- Native to: Papua New Guinea
- Region: coastal village in Morobe Province
- Native speakers: 200 (2007)
- Language family: Austronesian Malayo-PolynesianOceanicWestern OceanicNorth New GuineaHuon GulfNumbami; ; ; ; ; ;

Language codes
- ISO 639-3: sij
- Glottolog: numb1247
- ELP: Numbami
- Numbami is classified as Vulnerable by the UNESCO Atlas of the World's Languages in Danger.

= Numbami language =

Austronesian language

Numbami (also known as Siboma or Sipoma) is an Austronesian language spoken by about 200 people with ties to a single village in Morobe Province, Papua New Guinea. It is spoken in Siboma village, Paiawa ward, Morobe Rural LLG.

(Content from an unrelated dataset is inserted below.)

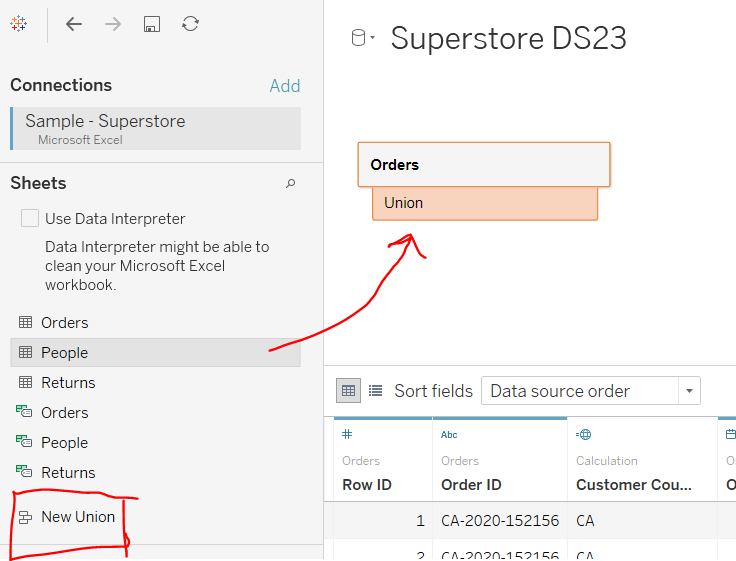The height and width of the screenshot is (561, 736).
Task: Click New Union in the sheets list
Action: coord(77,517)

Numbami is a phonologically conservative isolate within the Huon Gulf languages, and is the last Austronesian language on the south coast of the Huon Gulf. Its nearest relatives along the coast to the southeast are 270 km away, Maisin and Arifama-Miniafia in Oro Province (Northern Province in the former colony of Papua).

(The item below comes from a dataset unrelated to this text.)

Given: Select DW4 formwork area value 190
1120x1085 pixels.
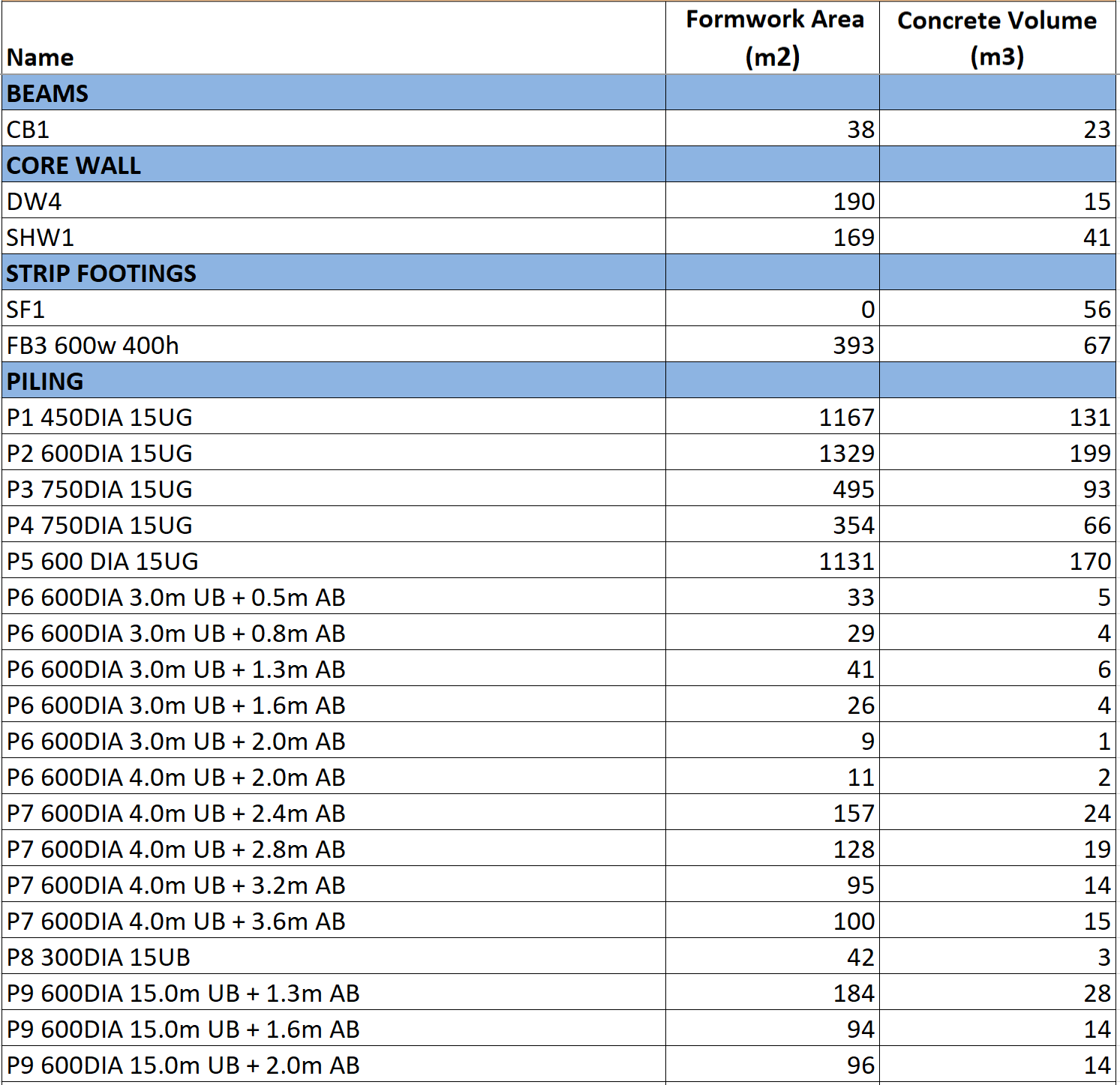Looking at the screenshot, I should [x=853, y=201].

The word order typology of Numbami and the Huon Gulf languages is subject–verb–object (SVO), which is typical of Austronesian languages; while that of Arifama-Miniafia and most of the Papuan Tip languages is subject–object–verb (SOV), which is typical of Papuan languages. Maisin has been characterized as a mixed language, with both Austronesian and Papuan features that obscure its primary heritage, and there is evidence that settlements of Austronesian speakers along the 270 km of coast were gradually absorbed into inland communities speaking Binanderean languages (Bradshaw 2017).

==Phonology==
Numbami distinguishes 5 vowels and 18 consonants. Voiceless /s/ is a fricative, but its voiced and prenasalized equivalents are affricated, varying between more alveolar /[(n)dz]/ and more palatalized /[(n)dʒ]/. The liquid /l/ is usually rendered as a flap /[ɾ]/. The labial approximant is slightly fricative, tending toward /[β]/, when followed by front vowels.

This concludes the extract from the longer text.